**Yapılacaklar:**
[A] Belge bölümüne göre Bozorg Alevi'nin "Sonsöz"ü, Kör Baykuş'un hangi yılda çıkan Almancası için yazılmıştır?
[B] Belge bölümünde geçen bütün yılları sıralayın.
[C] Belge bölümündeki şu cümleyi İngilizceye çevirin: "Kitabın sonunda Sadık Hidayet'in yakın dostlarından Bozorg Alevi'nin güzel bir yazısının olduğuna da değinmiştim."

**Belge Bölümü:**
..........
Sadık Hidayet'in Biyografyası
Kör Baykuş adlı kitapla ilgili bilgileri vermiş ve Sadık Hidayet'in hayat hikayesinin bu kitaba yansımalarından söz etmiştim daha önce. Kitabın sonunda Sadık Hidayet'in yakın dostlarından Bozorg Alevi'nin güzel bir yazısının olduğuna da değinmiştim.
İşte Yapı Kredi Yayınları tarafından basılan eserin son bölümündeki yazıdan alıntılara yer veriyorum bu sefer.
sadık hidayet |
Etkileyici bir hayat hikayesi. Hassas, duygusal bir insanın yaşadıklarıyla başa çıkma çabası. Zaman zaman kendini gizlemeden eserlerine hissettiklerini, düşündüklerini aktarması. Bunu yaparken sahip olduğu hassasiyetin de etkisiyle naif bir üslup ve güçlü bir hayal gücü bir araya geliyor eserinde.
Arkadaşının kaleminden ve gönlünden dökülen cümlelerle Sadık Hidayet:
Sadık
Hidayet’in Biyografyası
(Bozorg
Alevi’nin [1904 – 2000] bu “sonsöz”ü, Kör Baykuş’un ilk baskısında da yer
almaktadır [Ed.N.])
Kör
Baykuş’un Almancasına (1961) Sadık Hidayet’in yakın dostlarından Bozorg Alevi
bir “Sonsöz” yazmış.
..........
**Veriler:**
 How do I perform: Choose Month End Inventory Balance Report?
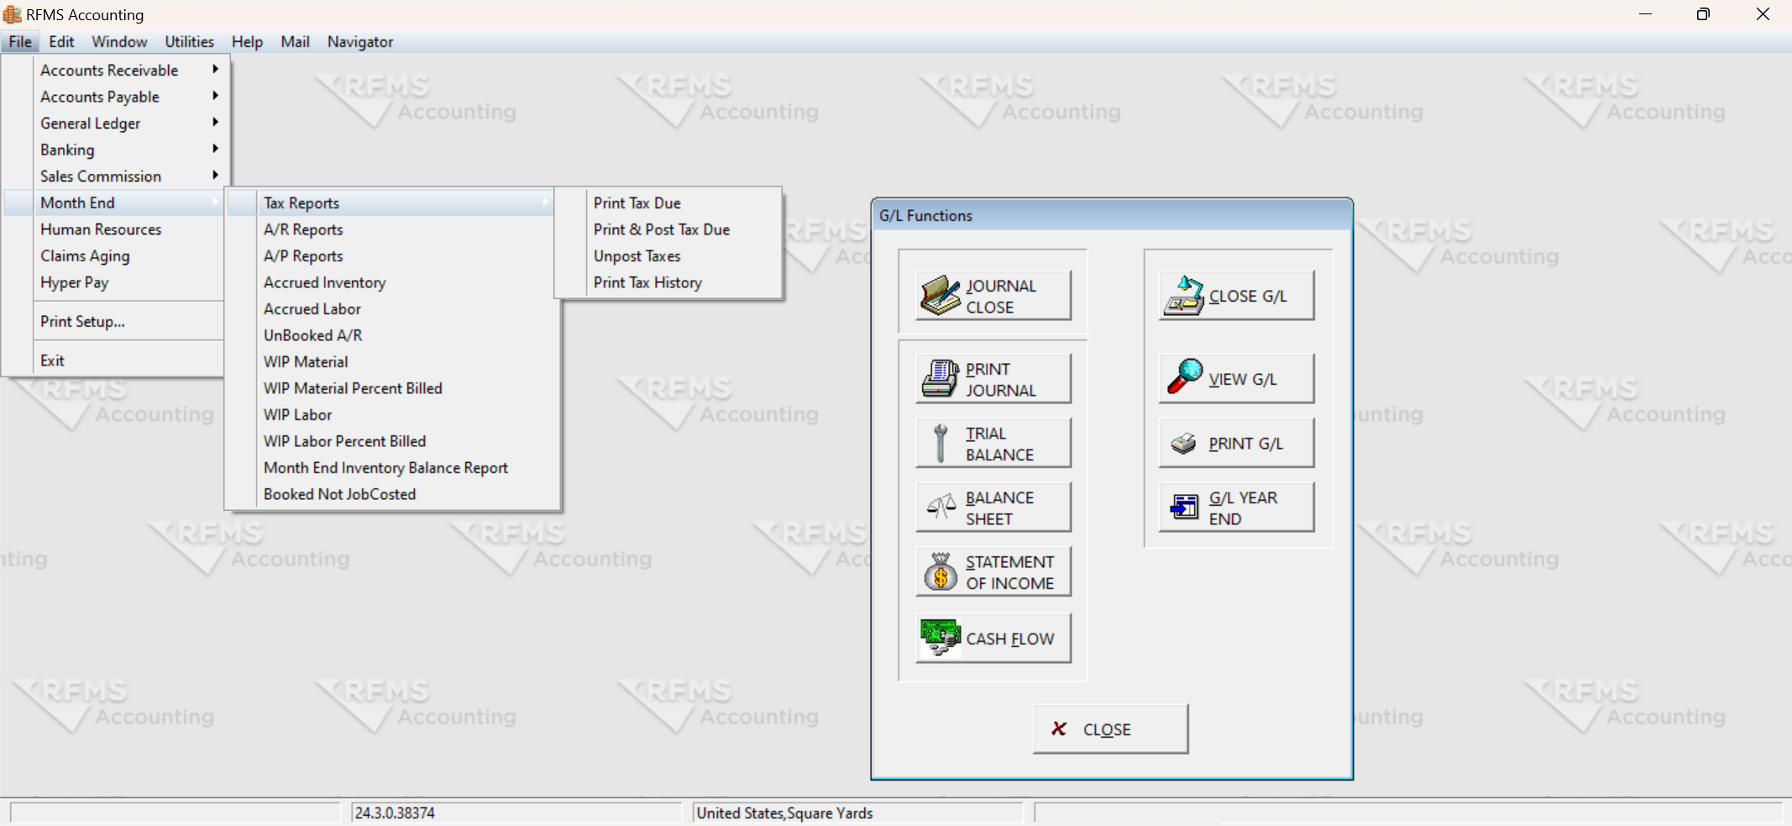click(385, 467)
..........
**Yanıtlar:**
[A] 1961

[B] 1904, 2000, 1961

[C] I had also mentioned that at the end of the book there is a fine piece of writing by Bozorg Alevi, one of Sadık Hidayet's close friends.